There was a time when I just didn’t trust Emacs. This lack of confidence was the
result of mixing good and evil: listening to other reliable Emacsers’ opinions
while being too lazy to see for myself what Emacs could do. The outcome of this
endeavour was a frenetic copying-and-pasting of code snippets in my init.el
,
blindly dragging in more and more external packages.

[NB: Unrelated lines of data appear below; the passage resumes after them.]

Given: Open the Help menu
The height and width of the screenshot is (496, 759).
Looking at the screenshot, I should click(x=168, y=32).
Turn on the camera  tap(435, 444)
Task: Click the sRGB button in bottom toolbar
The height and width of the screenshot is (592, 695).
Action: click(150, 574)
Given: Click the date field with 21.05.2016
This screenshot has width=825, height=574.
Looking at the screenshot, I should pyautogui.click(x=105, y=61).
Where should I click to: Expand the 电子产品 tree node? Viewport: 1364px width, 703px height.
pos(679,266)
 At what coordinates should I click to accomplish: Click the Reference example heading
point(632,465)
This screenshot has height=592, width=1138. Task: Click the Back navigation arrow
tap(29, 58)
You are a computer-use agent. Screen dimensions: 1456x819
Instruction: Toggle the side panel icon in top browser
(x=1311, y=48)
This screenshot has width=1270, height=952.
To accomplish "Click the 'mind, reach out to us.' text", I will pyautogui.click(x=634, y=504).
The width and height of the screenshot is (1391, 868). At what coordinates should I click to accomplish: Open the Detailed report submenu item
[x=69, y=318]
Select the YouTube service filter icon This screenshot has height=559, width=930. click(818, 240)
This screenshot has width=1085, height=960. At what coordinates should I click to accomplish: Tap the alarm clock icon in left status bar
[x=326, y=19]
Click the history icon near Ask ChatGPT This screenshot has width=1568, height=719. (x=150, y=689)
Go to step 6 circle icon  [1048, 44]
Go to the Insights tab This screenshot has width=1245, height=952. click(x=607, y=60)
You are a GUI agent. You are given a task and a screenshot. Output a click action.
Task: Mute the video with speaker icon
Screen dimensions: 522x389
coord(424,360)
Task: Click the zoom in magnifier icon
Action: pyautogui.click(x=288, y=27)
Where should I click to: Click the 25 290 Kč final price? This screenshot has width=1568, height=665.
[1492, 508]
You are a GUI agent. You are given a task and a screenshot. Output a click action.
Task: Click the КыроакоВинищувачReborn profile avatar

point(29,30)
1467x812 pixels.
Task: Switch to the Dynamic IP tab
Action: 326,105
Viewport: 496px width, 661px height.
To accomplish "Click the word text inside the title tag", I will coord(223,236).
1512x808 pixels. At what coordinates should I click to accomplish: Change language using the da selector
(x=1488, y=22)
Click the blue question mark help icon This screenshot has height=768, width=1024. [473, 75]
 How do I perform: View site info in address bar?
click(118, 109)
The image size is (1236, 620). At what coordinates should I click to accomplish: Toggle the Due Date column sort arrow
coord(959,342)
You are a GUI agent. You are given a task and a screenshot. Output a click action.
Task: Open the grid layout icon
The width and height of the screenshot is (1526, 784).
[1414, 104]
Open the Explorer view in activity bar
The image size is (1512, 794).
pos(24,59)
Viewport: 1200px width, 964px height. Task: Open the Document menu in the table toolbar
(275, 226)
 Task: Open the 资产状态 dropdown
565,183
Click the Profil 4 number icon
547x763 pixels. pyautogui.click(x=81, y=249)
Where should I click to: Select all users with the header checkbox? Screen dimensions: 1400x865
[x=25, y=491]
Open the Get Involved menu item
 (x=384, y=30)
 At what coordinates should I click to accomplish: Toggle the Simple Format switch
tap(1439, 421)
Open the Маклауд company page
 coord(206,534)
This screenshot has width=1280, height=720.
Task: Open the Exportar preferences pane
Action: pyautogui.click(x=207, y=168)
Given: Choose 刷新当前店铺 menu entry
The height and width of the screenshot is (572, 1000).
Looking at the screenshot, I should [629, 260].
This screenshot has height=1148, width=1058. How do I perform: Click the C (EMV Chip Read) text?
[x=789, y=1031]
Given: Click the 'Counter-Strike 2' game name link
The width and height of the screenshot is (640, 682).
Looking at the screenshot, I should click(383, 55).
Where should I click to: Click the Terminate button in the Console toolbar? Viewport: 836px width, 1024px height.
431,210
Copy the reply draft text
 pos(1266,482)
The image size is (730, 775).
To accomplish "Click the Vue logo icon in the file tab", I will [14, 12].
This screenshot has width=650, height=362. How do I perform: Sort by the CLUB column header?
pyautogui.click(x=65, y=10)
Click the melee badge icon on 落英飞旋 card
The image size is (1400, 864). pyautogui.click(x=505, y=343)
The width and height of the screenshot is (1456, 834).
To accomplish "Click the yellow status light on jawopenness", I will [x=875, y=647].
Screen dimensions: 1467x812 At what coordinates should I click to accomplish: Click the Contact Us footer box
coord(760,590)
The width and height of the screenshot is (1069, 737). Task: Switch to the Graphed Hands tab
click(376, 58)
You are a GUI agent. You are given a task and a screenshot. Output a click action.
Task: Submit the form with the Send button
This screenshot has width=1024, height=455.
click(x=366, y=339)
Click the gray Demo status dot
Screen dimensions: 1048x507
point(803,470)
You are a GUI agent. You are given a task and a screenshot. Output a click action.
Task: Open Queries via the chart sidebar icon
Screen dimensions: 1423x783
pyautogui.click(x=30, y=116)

Don’t get me wrong, external packages made Emacs what it is today for me. I can’t even imagine using it without the likes of Magit or CIDER. However, ignoring what is already there and reaching for MELPA every time I have an itch to scratch has made me overlook built-in niceties like project.el.
Flymake
did fell prey of this line of reasoning.
Flycheck has always seemed like the way
go, so much so that I have barely registered João Távora’s and other Emacs
developers’ efforts to improve Flymake. Since my recent experiments with
project.el
have turned my eyes inwards again, I wanted to see if I can live
without Flycheck.
There are three places where I need on-the-fly syntax checking:
- Emacs Lisp package files with package-lint
- Clojure files with clj-kondo
- Markdown files with proselint
Kind people took care of Emacs Lisp and Clojure for me: package-lint-flymake
comes with package-lint
and
flymake-kondor is a valid
alternative to
flycheck-clj-kondo. But
I wasn’t able to find an existing integration with proselint
, so I decided to
provide one.
My first tries with flymake-easy
didn’t go very well. I asked for help on Emacs
StackExchange,
before realizing I could use
flymake-quickdef like
flymake-kondor
does and answer to
myself. The next step was making
the solution available to everyone in the form of a package, and so I published
the little
flymake-proselint.
Flymake may not have the extensive support for checkers that its bigger brother
has, and it doesn’t seem to have the same huge community behind, but it’s still
a great library to play with. There is a comparison between the two projects on
the Flycheck
website,
so have a look there before making your choice. Note that the comparison doesn’t
mention flymake-quickdef
, which I find easier to use for extending Flymake.
As for me, my requirements for on-the-fly syntax checking are met by Flymake. At the end of the day it’s good to know that after all these years together Emacs can still surprise me.